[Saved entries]
Content starts
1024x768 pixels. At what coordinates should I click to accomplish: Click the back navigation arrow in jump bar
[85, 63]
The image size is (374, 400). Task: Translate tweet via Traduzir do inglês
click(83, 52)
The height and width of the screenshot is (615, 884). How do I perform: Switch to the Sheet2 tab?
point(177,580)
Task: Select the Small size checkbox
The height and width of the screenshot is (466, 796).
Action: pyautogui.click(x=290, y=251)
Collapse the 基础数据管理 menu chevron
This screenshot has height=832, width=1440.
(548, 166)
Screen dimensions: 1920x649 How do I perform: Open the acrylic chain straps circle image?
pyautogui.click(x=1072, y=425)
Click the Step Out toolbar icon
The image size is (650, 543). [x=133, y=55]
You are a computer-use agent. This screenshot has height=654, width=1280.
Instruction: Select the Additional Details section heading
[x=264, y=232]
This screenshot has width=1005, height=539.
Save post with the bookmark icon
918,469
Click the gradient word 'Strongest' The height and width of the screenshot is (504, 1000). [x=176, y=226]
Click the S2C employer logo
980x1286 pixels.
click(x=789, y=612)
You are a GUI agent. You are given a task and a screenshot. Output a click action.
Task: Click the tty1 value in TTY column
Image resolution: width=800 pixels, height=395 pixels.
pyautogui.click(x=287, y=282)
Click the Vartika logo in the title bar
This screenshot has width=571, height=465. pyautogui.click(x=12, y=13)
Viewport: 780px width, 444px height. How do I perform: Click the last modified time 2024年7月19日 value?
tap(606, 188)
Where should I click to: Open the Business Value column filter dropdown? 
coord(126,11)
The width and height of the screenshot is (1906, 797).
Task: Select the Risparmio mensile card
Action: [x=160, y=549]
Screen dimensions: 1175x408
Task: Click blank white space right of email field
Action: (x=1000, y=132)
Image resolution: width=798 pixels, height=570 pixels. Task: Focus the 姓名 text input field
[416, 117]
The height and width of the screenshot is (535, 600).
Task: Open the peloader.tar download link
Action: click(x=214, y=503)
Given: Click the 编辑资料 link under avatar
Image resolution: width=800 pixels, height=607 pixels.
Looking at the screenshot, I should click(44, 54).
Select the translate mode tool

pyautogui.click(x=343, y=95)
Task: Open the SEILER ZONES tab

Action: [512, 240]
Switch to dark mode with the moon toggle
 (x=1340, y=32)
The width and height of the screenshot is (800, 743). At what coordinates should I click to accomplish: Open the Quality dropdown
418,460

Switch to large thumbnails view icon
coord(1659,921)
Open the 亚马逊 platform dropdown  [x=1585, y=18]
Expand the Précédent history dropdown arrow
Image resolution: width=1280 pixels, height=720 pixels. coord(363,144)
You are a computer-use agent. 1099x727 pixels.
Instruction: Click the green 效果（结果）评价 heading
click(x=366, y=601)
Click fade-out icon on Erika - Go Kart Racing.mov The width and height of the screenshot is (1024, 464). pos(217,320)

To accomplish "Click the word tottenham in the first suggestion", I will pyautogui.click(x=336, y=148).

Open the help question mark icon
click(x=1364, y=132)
Content ends
| Assignment |
Where the word "agent" occurs in a line of the entries above, count that line, and reply with the total only.

| Final answer |
3